Driven by market capitalization growth in emerging economies, the wealth of the world’s high net worth individuals (HNWIs) increased 9.4% to $40.7 trillion in 2007, according to the 12th annual World Wealth Report from Merrill Lynch and Capgemini.
The number of HNWIs in the world increased 6% in 2007 to 10.1 million, the number of ultra high net worth individuals (Ultra-HNWIs) increased 8.8%, and for the first time in the average assets held by HNWIs exceeded $4 million (since the Report has been published).
HNWIs are those with net assets of at least $1 million, excluding their primary residence and consumables; Ultra-HNWIs – who number some 103,000 -?are those with net assets of at least $30 million, excluding their primary residence and consumables. The highest proportion of Ultra-HNWIs to HNWIs is in Latin America:
The global economy grew 5.1% 2007, down slightly from the 5.3% global growth in 2006, according to the Report, which forecasts that global HNWI wealth will grow to $59.1 trillion by 2012, advancing at a rate of 7.7% per year.
Below, more findings from the World Wealth Report.
Emerging Economies and BRIC Nations Lead the Pack
Impressive growth of emerging economies was boosted largely by thriving export sectors and heightened domestic demand. The largest regional growth of the HNWI population occurred in the Middle East, Eastern Europe, and Latin America, with increases of 15.6%, 14.3%, and 12.2%, respectively; while the largest regional growth in wealth occurred in Latin America, the Middle East, and Africa:
The BRIC nations (Brazil, Russia, India and China) continued to play pivotal roles in the global economy in 2007, driven by impressive economic gains and robust market capitalization growth.
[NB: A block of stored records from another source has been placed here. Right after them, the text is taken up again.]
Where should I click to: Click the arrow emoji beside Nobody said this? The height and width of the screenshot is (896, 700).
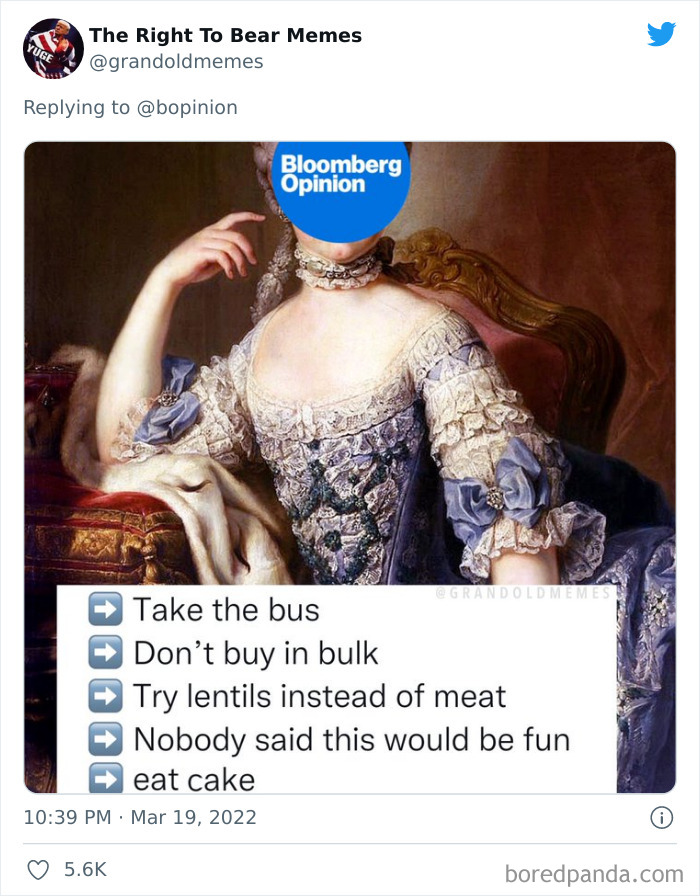click(x=105, y=739)
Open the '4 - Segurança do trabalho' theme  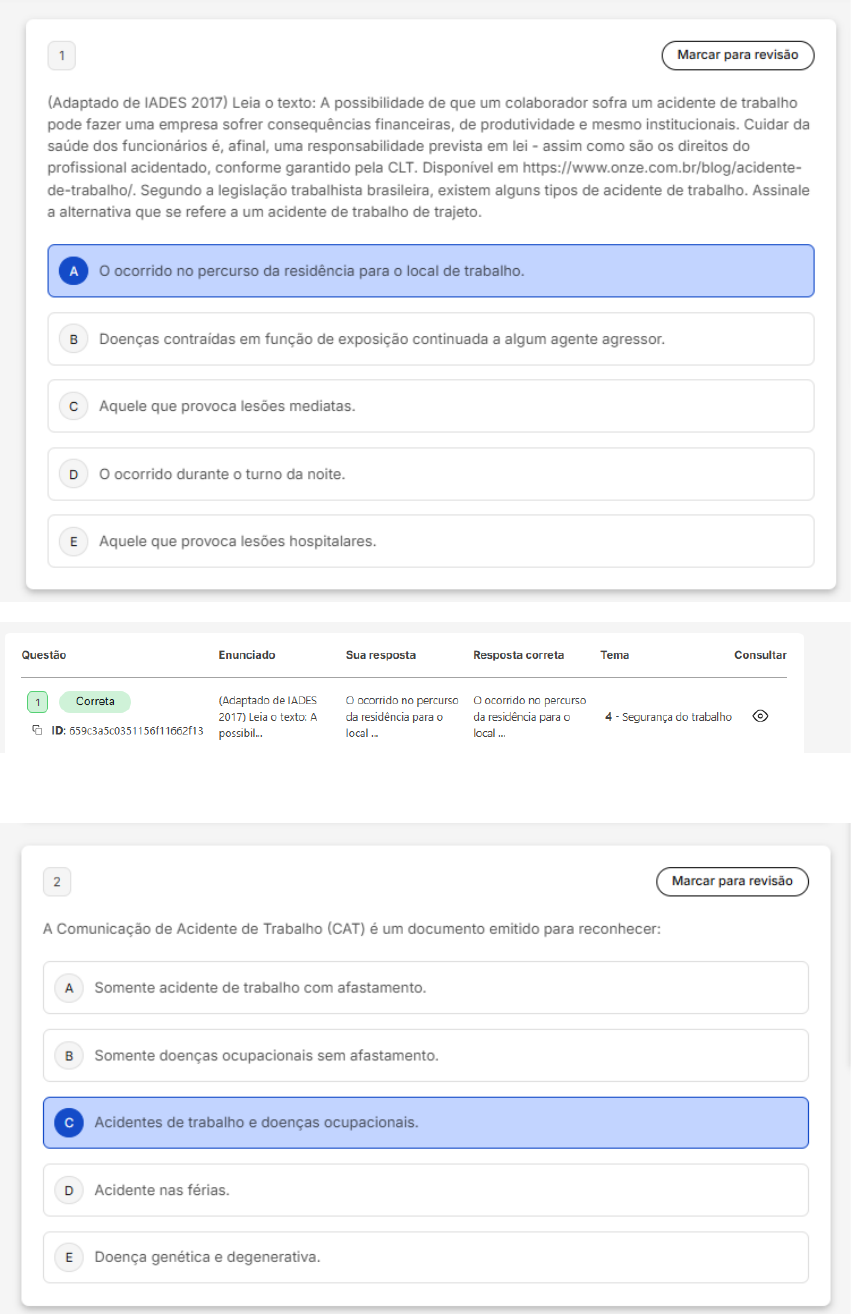(x=668, y=717)
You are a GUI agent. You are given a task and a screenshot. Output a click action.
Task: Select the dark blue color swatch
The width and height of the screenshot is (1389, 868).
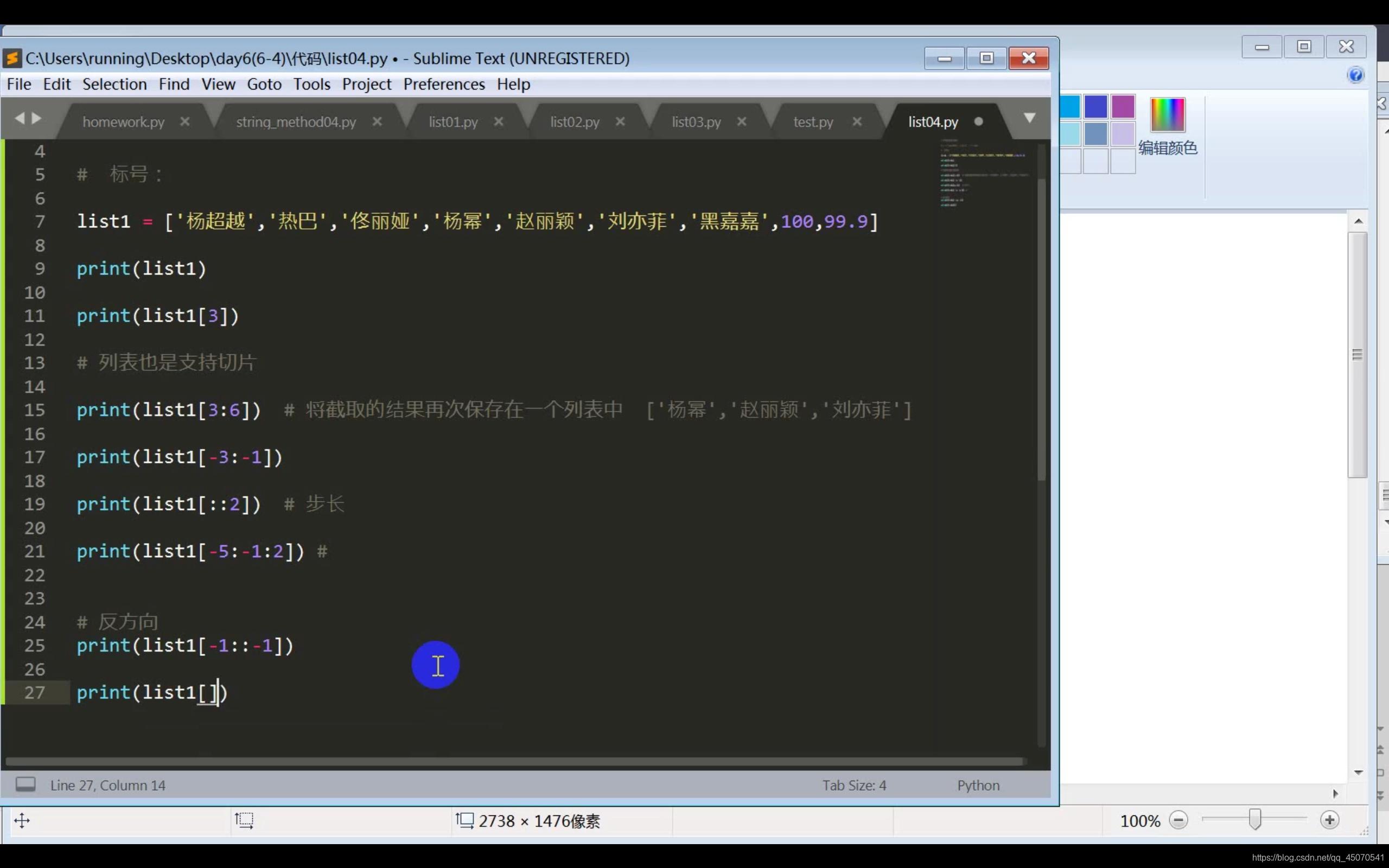point(1095,107)
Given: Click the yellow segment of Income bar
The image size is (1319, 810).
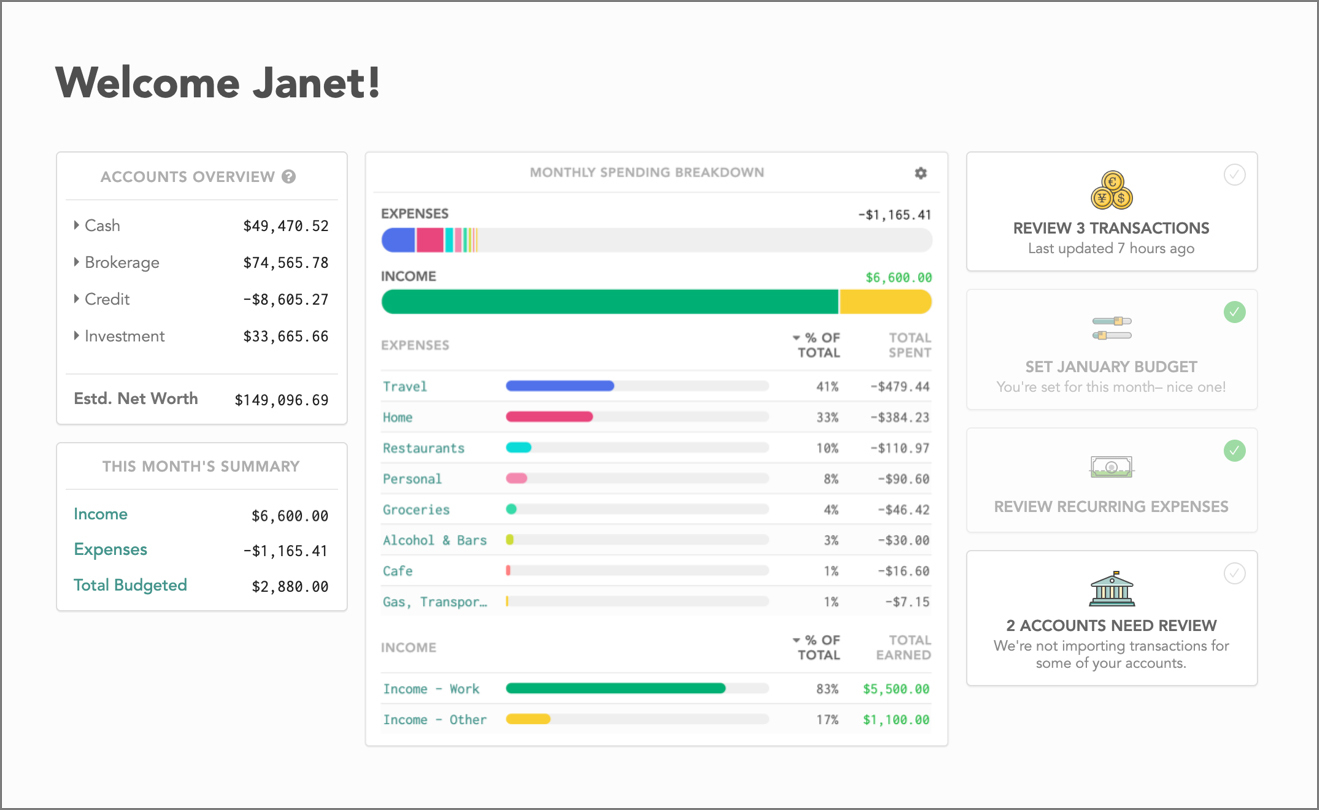Looking at the screenshot, I should (x=884, y=302).
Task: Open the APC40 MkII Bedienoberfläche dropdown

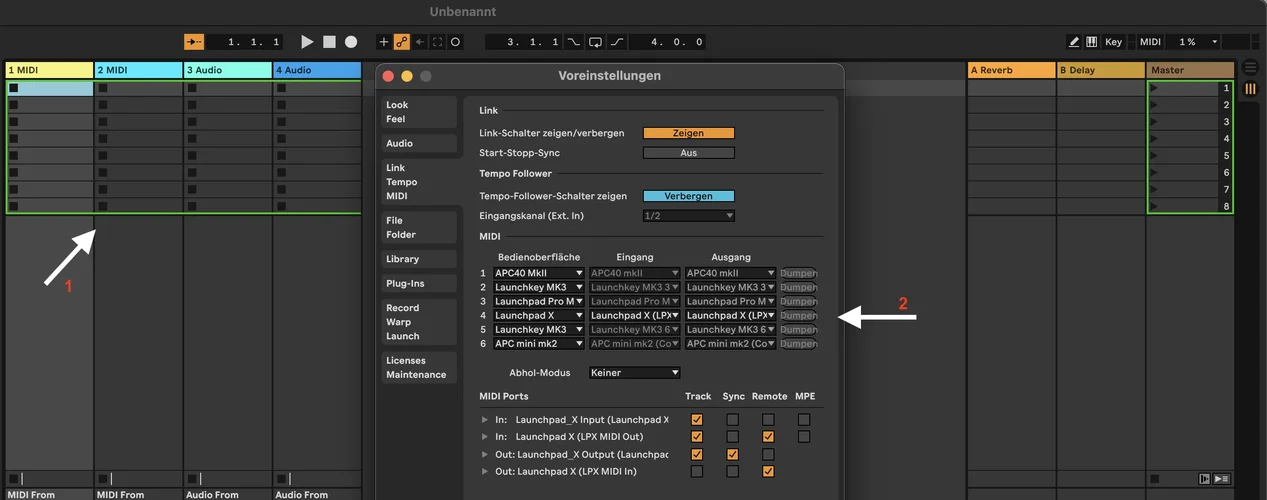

India led the world in HNWI population growth at 22.7%, driven by market capitalization growth of 118% and real GDP growth of 7.9%. Although India’s real GDP growth decelerated from 9.4% in 2006, current levels are considered more stable and sustainable.
China experienced the second largest expansion of their HNWI population, advancing 20.3% – an increase fueled by market capitalization growth of 291% and real GDP growth of 11.4%.
Brazil enjoyed the third-highest HNWI growth rate in 2007, with a 19.1% increase, spurred by a wave of robust market capitalization growth of 93% and real GDP growth of 5.1%.
Russia was home to one of the world’s 10 fastest-growing HNWI populations, despite growth deceleration from 15.5% in 2006 to 14.4% in 2007. Solid gains of 37.6% in market capitalization and 7.4% in real GDP represented the growing international interest in the country as a global player, suggesting that the ongoing development of Russia’s external relationships will likely improve the economy’s fundamentals.
Shift to Safer, More Familiar Investments
The diverging macroeconomic environments at either end of 2007 helped define HNWIs’ asset allocation strategies. Building on the optimism of 2006, the early months of 2007 showed HNWIs betting heavily on riskier asset classes. But as the year wore on, and financial market turmoil and economic uncertainty intensified, HNWIs began to retrench, shifting their investments to safer, less volatile asset classes.
The Report found that cash/deposits and fixed income securities accounted for 44% of HNWI financial assets, up 9 percentage points from 2006.
Fixed income securities saw a 6 percentage point increase in asset allocation, accounting for 27% of holdings, up from 21% in 2006.
Globally, HNWIs continued to decrease their holdings in North America and showed greater interest in domestic market investments, preferring more familiar ground amid heightened levels of economic uncertainty.
Green Investing Gains Traction
Due to overall heightened interest in the environment, green investing has become widely popular across the globe in recent years, offering investors lucrative returns and an opportunity to become actively involved in social responsibility.
The total investment in clean technology, for example, increased to US$117 billion in 2007, up 41% from 2005, with notable strength in wind and solar segments.
The Middle East and Europe were the most environmentally attuned HNWI and Ultra-HNWI populations, with participation ranging from around 17% to 21% in 2007.
In comparison, only 5% of HNWIs and 7% of Ultra-HNWIs in North America allocated part of their portfolio holdings to green investing.
North America was also the only region in which social responsibility was the primary driver of HNWIs’ green investing. Among HNWIs worldwide, approximately half pointed to financial returns as the primary reason for their allocation to green investing.